The oil sector has largely ignored the repeated attacks on ships in the Red Sea, but if tensions escalate and the Strait of Hormuz is disrupted, crude oil prices are likely to rise significantly, according to analysts, and in the words of head of oil research at Goldman Sachs, Dan Struyven, “If there is a disturbance in the Strait of Hormuz for a month, prices will rise by 20%.”

Struyven added that shipments could be redirected away from the Red Sea, but the crude oil would essentially be detained if the strait was closed. He added that any long-term interruption in the Strait may eventually lead to a doubling of oil prices, according to an interview with the American “CNBC”, which was viewed by “Al Arabiya Business”.

While Goldman Sachs believes that this scenario is unlikely, Bob McNally of the Rapidan Energy Group believes that there is a 30% risk that the conflict in the Middle East will expand to Iran and cause a physical interruption of oil flows in the Persian Gulf.

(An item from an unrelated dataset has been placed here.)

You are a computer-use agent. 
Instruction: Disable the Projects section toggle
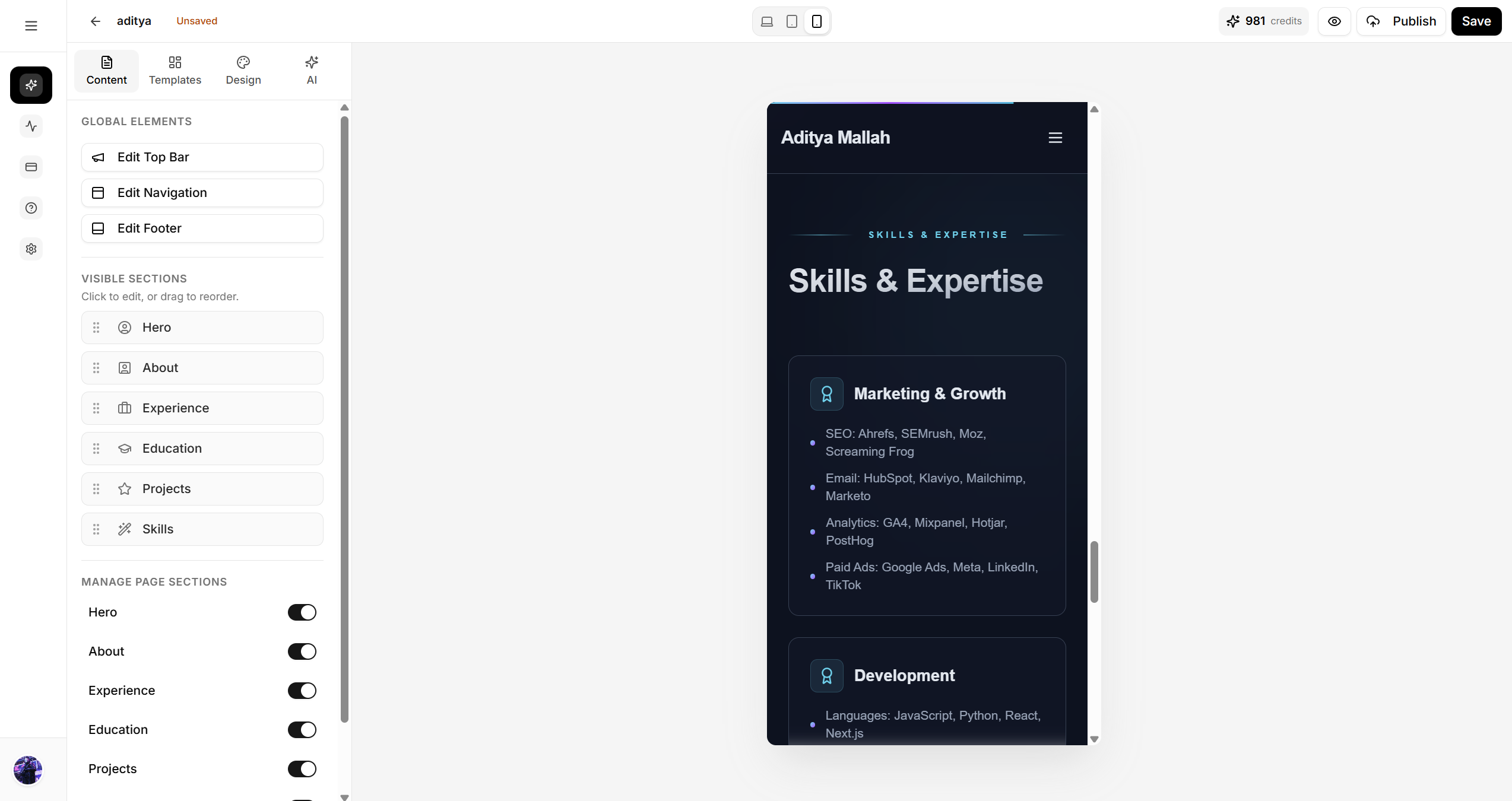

McNally, who served on the National Security Council in 2003 during the Bush administration, said tensions in the region are rising, and the market has not priced those risks appropriately yet.

Secretary of State Antony Blinken is heading to the Middle East for a week in an attempt to prevent the war between Israel and Hamas from escalating into a broader conflict.

Daniel Yergin, vice president of S&P Global, said geopolitical risks are now returning to the market. The price of US crude rose by $2.16 last week, while Brent crude rose by $1.72.

Yergin added: “We are starting to see an impact on oil prices, and the geopolitical risks coming to a market that is really dominated by supply and demand.”